Thursday, 12 March 2015

Scene for Men of Iron! - Flight meets Professor Hoker's second-latest creation.

Professor Hoker took a step back as the hydraulic door hissed open. "Let me introduce you to..." he paused for effect as a six-foot tall metal machine glided through, a pepper-pot shaped body topped with a domed head, from which a single electronic eye swept the room intently. "The Dedicated Anti-Lifeform Electro-plasmic Killotron!"
Flight's jaw dropped. "Oh my god!" He swallowed hard. "I am so sorry."
Hoker was taken ever-so-slightly aback. "Pardon?"
"I honestly didn't realise it was a prototype robot killing machine," Flight confessed with the air of a guilty schoolchild, "I thought it was some new kind of portable lavatory. I mean, I was really quite desperate - you know, touching cloth almost. I saw it was following me around back there and saw the little button on the front..."

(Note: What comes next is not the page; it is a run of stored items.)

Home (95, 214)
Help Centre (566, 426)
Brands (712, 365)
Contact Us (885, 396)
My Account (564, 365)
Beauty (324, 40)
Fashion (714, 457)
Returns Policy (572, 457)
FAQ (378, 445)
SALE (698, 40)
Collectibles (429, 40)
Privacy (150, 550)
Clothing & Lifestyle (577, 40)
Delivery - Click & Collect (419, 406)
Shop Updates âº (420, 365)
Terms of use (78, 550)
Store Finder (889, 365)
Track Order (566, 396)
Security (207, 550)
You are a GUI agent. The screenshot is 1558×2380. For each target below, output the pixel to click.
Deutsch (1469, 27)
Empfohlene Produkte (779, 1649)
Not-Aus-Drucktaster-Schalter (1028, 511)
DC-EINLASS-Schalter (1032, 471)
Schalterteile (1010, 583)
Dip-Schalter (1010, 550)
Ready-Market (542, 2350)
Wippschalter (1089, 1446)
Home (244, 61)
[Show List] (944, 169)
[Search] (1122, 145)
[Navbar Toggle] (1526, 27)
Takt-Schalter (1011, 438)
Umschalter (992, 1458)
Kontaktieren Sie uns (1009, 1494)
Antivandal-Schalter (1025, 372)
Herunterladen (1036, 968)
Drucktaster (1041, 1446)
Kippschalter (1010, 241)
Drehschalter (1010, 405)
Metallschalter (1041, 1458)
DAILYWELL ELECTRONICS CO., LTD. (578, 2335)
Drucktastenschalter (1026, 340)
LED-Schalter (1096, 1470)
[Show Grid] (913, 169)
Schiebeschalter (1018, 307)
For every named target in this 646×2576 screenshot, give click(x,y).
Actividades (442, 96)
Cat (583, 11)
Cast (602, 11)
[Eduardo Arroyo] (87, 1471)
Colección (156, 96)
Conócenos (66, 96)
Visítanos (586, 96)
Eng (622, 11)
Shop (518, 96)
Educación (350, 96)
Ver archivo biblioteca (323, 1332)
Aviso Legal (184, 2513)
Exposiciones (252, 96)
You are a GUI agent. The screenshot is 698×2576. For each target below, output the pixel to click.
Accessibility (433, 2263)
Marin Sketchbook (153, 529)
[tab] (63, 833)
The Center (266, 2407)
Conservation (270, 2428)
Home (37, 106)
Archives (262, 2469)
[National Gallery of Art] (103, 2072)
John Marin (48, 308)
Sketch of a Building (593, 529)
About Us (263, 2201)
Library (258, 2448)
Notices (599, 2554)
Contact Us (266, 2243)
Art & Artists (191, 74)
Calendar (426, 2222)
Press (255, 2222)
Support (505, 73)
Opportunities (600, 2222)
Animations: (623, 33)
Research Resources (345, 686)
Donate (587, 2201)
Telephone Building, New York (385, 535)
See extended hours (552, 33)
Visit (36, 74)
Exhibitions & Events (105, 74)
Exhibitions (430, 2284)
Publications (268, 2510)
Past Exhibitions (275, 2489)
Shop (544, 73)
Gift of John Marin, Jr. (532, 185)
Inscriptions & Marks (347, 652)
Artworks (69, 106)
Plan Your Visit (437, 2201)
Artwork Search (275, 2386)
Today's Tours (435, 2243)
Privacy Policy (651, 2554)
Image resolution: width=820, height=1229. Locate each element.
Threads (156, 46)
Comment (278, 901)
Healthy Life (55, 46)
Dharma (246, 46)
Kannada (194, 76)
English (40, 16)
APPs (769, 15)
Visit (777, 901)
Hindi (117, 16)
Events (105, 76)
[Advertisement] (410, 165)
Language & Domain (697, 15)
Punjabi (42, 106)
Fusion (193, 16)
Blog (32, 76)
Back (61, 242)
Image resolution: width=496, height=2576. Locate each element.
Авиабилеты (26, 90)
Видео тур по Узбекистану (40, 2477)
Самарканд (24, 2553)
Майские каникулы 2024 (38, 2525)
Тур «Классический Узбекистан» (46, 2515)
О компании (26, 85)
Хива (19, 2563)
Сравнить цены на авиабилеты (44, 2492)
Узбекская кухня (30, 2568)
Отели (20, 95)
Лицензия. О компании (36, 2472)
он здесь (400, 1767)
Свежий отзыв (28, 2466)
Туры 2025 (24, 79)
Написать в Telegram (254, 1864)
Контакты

"What? You're not even supposed to be able to see the maintenance hatch button!"
"Well, it was the obvious place for one - I pressed it and the lid just sort of popped open. So, you know, needs must when the Devil drives and all that. I just..."
The professor stood in stunned silence as the Dedicated Anti-Lifeform Electroplasmic Killotron stumbled forward in a way only something that hovered two inches above the floor could stumble. "If it's any help I did happen to lose one of my best ties."
"Oh dear," Marcus frowned, "the bottle-green Paisley?"
"I'd just finished when I realised there was no paper."